For many, “interesting” might not be the word that comes to mind when watching Medvedev play. At first glance, he seems to win simply by getting the ball over the net one more time than his opponent. As Jimmy Arias said while commentating one of his matches last week, “When Medvedev gets his racquet on the ball, it tends to go in.” He put so many balls in play in the final that Djokovic, foiled and frustrated at the baseline, had to go to his tactic of last resort, the serve and volley. According to Medvedev’s coach, Gilles Cervara, the idea in the final was to loft a lot of balls deep and down the middle, and take away Djokovic’s ground-stroke angles. It sounds simple, but winning tennis tactics usually are.
Appearances to the contrary, Medvedev is not a pusher, or a grinder, or a wallboard. Even when he’s in the middle of a 20- or 30-shot rally, I always feel as if there’s a thought behind each of his swings. He’ll put a little air under one ball, then add a little pace to another, then come under the next one, then finally rip one into the corner. Unlike a lot of players, even top players, Medvedev always seems to be making a last-second choice about what to do with his next shot.
Even when he’s trying something nominally risky, Medvedev hits his targets with amazing regularity. The shot that may have won him the final was a perfectly measured down-the-line backhand that dropped deep in the corner of the court, and that saved a break point at 1-2 in the second set. Djokovic was so surprised and incensed by it that he smashed his racquet, and later cited that moment as a turning point.
Medvedev has his flaws. He can be a loose cannon when things don’t go his way on court, and, like a lot of his fellow players, he has stated that he won’t get vaccinated. But he’s also funny and disarmingly honest. Asked what he was going to do after his big win, he said,
“I know I don’t have anything coming [up soon], so I know how to celebrate. Russians know how to celebrate. Hopefully I will not get in the news.”
Twelve months ago, we crowned another 20-something champion, Dominic Thiem, at the Open. He has hardly done anything since. It would be a surprise if something similar happens to Medvedev. Under the deadpan exterior is a player with a lot of belief in his abilities, and a drive to make the most of them. On Sunday Medvedev talked about the emotions he felt when he won his first Masters 1000 event two years ago.
“Winning the Masters, I’m super happy, strong achievement.

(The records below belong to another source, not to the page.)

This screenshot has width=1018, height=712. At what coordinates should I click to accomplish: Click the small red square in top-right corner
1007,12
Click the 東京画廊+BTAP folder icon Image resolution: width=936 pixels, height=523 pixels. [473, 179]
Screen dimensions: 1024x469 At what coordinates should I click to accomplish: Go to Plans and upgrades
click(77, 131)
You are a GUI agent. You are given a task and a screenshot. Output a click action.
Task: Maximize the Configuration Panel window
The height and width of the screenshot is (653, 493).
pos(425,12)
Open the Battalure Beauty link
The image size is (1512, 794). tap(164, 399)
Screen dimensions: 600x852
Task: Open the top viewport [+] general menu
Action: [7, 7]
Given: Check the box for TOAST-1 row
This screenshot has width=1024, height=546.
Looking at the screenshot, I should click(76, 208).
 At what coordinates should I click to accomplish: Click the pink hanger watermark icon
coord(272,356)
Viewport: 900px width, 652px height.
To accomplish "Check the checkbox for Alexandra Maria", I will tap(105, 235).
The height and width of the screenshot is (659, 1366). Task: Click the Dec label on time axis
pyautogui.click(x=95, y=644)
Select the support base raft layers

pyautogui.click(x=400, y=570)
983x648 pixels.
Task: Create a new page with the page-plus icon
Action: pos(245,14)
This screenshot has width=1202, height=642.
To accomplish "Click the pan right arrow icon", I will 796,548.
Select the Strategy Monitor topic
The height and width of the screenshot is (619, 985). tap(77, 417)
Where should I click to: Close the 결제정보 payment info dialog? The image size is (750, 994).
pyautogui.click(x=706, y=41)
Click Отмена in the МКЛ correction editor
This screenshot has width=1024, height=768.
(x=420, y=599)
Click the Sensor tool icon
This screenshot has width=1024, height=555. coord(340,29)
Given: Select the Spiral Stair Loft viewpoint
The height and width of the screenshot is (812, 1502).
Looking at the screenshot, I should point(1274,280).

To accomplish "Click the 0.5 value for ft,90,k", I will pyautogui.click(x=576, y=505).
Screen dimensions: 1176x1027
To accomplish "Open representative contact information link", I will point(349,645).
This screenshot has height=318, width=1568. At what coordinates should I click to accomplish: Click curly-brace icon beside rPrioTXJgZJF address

Not many player won a Masters in their career,” he said. “But the only thing I was thinking after winning another Masters is I need more, I want to try to do more.”
It may be hard to top the dead fish, but based on those words, Medvedev should be celebrating more Grand Slam wins in the years ahead. I look forward to trying to figure out what they mean.